Retype, word for word, every line from the one holding "You are a GUI" through the one holding "The width and" in the entries below, both included, and only those lines.

START Data to examine

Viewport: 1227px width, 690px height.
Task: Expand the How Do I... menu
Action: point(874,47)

END Data to examine
START Data to examine

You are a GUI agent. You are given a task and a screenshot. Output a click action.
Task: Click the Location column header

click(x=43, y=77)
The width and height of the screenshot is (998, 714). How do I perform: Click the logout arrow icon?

END Data to examine
START Data to examine

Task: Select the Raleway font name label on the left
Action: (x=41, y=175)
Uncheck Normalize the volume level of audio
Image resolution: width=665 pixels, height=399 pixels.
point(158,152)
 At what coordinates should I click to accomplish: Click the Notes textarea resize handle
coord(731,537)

END Data to examine

▶ Reply to the exercise
You are a GUI agent. You are given a task and a screenshot. Output a click action.
Task: Click the Location column header

click(x=43, y=77)
The width and height of the screenshot is (998, 714). How do I perform: Click the logout arrow icon?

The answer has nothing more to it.